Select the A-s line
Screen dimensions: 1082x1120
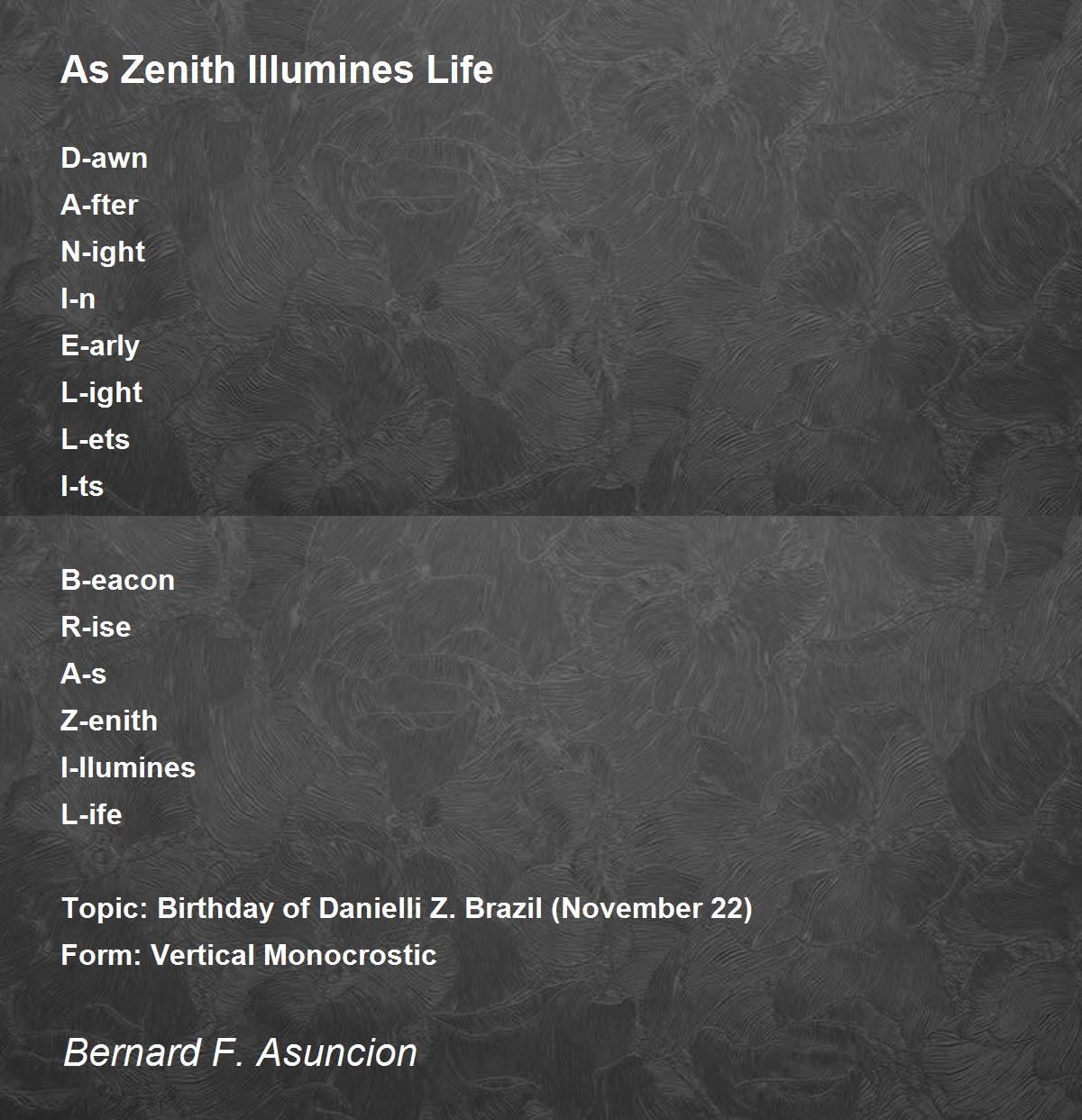pos(83,674)
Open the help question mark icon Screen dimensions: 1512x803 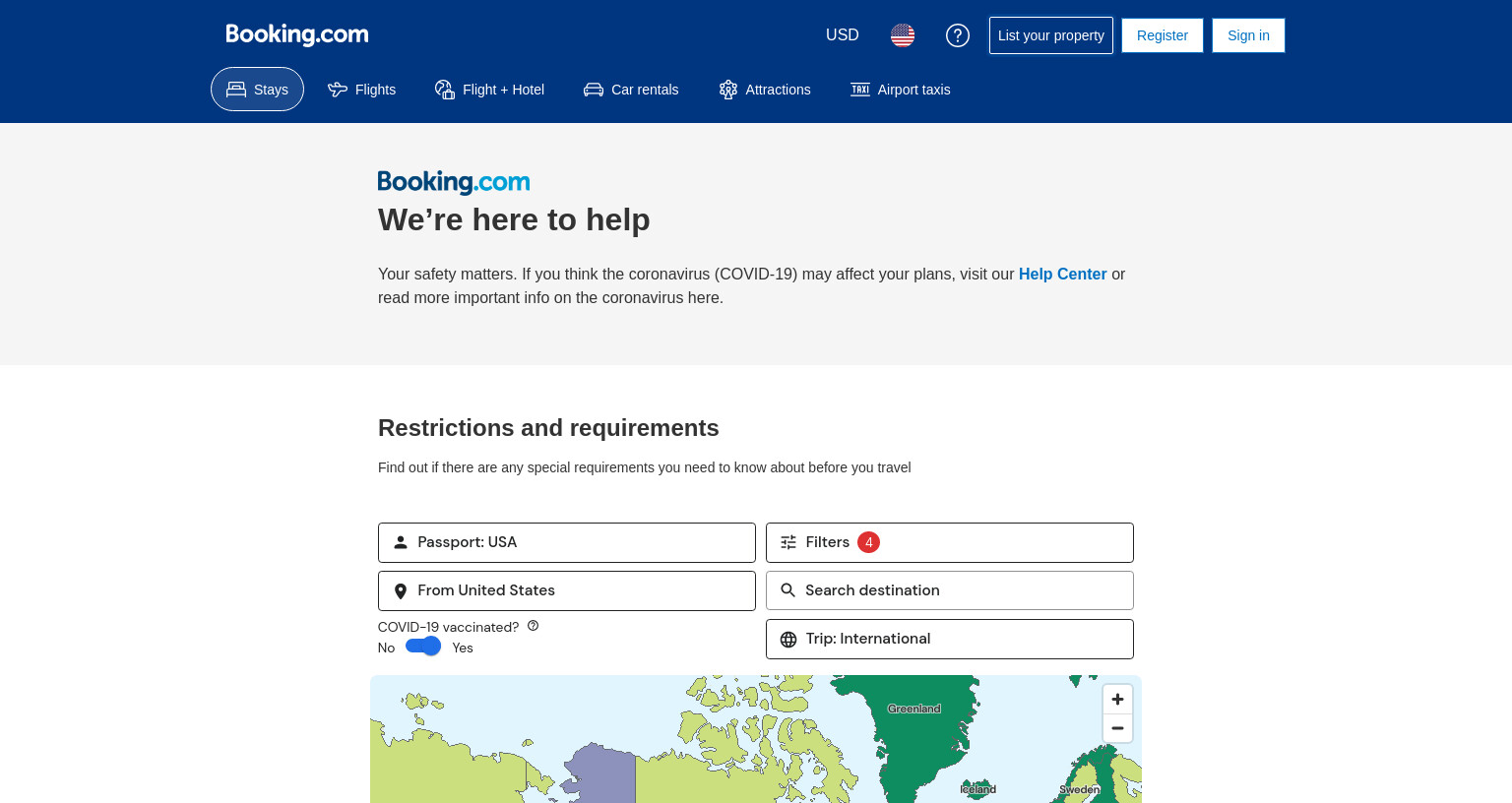(958, 35)
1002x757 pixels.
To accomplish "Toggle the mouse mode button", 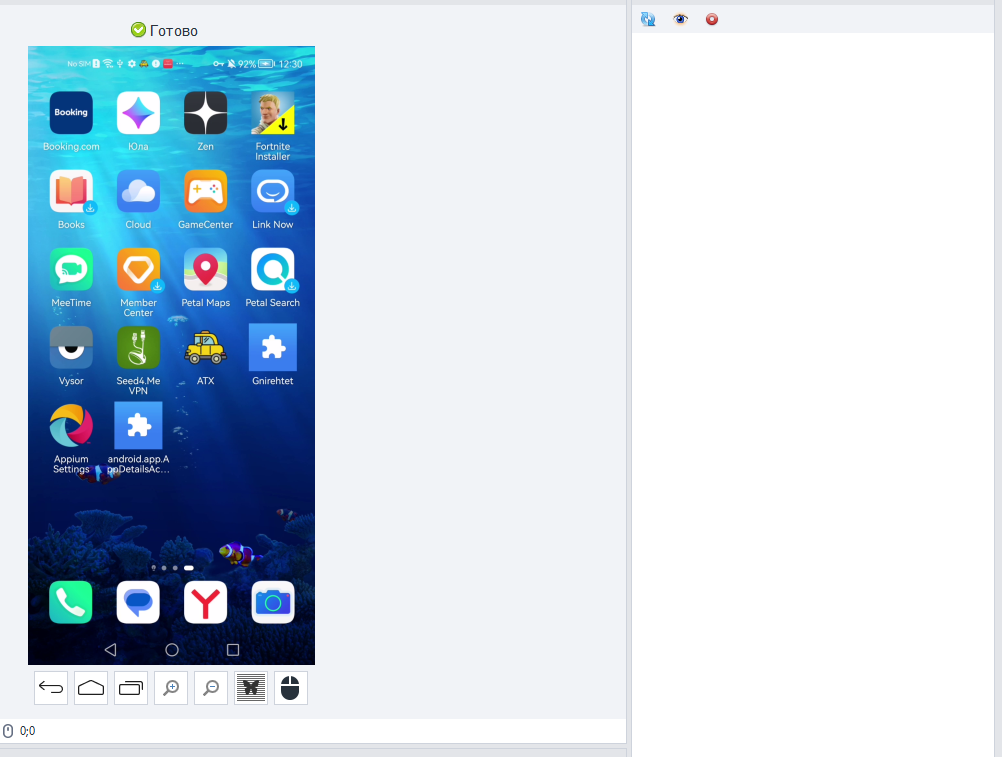I will pyautogui.click(x=291, y=688).
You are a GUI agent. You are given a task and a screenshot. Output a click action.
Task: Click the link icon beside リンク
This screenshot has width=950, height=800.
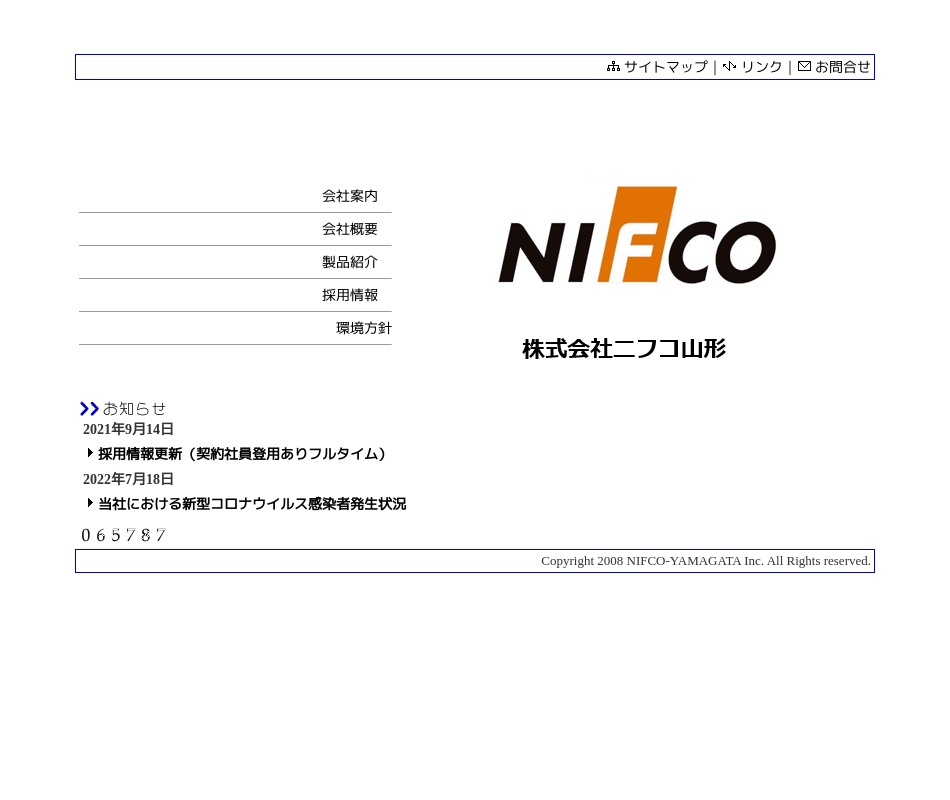[x=729, y=67]
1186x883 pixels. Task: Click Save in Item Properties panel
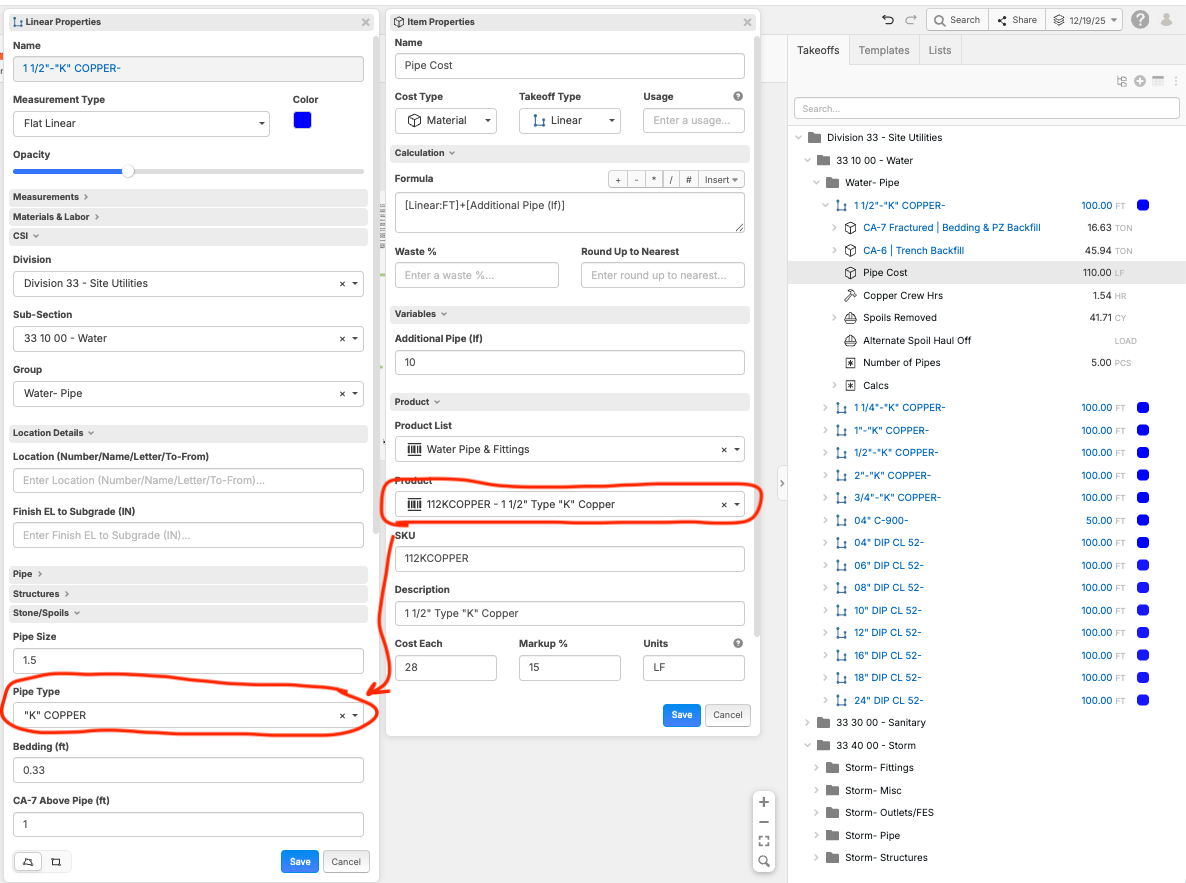681,715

-*-

### Assignment
In the answer, include exactly the lines from the one containing "This screenshot has width=950, height=800." through the end of the records above and no pictures at all.

### Finished task
This screenshot has width=950, height=800.
[x=729, y=67]
1186x883 pixels. Task: Click Save in Item Properties panel
681,715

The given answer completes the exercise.